The retired Democratic strategist is still bitter when he recalls how the conservatives, left with nothing but a shaky grip on the House, managed to hold off the efforts of the Democrats and their media allies to crush them by cleverly avoiding traps and keeping focused on their objectives. In contrast to his old foe Gator McCoy, Jack Archer sits alone in a New York City apartment writing up his memoirs in the hope that they might be of use for liberals hoping to take power again someday. “It’s not really an autobiography,” he notes glumly. “It’s more of a postmortem.”

I hated those bastards. The conservatives didn’t even pretend to respect their role or the processes of government. We couldn’t break their hold on the House. Their states had gerrymandered very, very effectively, so it was structurally difficult to do anyway. We tried and tried, but they kept holding on, and that totally screwed our plans. And we were so focused on their rear guard in Washington that we missed them growing out in Middle America. I mean, occasionally we’d watch a governor’s race in Colorado or Missouri for a little while, but then it’d be back to focusing on DC. What a huge mistake—they were growing like a cancer out in the states.

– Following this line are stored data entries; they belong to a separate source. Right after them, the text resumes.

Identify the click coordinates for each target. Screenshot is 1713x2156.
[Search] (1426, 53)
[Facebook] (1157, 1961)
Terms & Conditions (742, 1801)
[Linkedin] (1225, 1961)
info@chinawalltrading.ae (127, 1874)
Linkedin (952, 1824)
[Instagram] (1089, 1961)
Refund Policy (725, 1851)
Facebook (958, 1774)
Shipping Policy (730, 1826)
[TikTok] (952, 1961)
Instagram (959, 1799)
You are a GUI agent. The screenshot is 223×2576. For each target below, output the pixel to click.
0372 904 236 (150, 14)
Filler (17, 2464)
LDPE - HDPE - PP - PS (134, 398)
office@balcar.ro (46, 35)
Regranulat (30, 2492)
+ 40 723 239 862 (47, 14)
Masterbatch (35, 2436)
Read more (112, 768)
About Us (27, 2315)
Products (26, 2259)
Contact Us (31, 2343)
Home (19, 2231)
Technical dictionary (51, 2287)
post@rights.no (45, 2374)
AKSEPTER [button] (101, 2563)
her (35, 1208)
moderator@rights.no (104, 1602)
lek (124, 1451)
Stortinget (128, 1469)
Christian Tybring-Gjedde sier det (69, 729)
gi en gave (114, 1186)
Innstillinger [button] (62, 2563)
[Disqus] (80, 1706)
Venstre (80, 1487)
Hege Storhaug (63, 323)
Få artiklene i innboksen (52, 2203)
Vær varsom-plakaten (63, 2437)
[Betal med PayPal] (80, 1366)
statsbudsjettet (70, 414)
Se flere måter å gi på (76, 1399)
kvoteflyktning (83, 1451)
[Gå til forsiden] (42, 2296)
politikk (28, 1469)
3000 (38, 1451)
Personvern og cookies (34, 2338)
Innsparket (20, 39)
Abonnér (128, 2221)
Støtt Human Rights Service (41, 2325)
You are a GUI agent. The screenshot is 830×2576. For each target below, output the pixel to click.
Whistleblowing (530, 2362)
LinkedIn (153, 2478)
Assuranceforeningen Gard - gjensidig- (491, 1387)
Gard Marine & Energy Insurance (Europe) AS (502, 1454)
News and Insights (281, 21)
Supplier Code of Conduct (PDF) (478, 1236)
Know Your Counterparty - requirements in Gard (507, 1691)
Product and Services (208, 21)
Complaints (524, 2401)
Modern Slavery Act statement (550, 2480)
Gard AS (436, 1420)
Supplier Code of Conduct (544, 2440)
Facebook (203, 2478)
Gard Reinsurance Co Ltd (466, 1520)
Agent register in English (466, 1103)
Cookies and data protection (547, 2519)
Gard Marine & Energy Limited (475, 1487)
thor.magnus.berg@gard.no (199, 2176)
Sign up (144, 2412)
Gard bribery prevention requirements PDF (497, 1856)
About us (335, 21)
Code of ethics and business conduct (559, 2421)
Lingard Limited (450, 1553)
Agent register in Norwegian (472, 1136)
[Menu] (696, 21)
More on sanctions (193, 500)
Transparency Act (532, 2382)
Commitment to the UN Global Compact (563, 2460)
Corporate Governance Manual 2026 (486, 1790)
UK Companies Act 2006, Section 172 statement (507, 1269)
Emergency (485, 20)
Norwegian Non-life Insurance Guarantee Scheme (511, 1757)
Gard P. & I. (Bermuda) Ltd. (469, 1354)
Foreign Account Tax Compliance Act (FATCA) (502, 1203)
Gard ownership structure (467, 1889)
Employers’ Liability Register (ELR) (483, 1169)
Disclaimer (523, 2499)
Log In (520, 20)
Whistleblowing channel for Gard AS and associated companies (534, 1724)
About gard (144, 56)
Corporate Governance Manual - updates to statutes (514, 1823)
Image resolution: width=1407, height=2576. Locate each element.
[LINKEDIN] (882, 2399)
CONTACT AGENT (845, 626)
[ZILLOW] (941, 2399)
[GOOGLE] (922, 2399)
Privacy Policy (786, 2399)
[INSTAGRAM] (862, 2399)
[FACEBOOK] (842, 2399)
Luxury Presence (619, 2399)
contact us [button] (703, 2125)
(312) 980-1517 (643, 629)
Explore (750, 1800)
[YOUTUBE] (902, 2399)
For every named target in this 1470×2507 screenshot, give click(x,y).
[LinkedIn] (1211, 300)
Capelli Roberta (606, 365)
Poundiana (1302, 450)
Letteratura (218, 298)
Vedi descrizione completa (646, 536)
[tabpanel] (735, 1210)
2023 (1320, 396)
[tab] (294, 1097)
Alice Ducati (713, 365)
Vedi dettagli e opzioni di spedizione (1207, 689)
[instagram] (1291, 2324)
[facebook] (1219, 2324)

I’ll be honest—we tried to make them into monsters. It worked for a while. Then the damn Republicans suddenly refused to cooperate. They stopped putting the same mush-mouthed, old white guy losers in front of the cameras as the voice of the party. They coordinated their talking points so we couldn’t get any clips of backbenchers going off message. They got a bunch of conservative trial lawyers to come to DC and train their members on how to talk to people like human beings and to advocate effectively instead of make fools of themselves.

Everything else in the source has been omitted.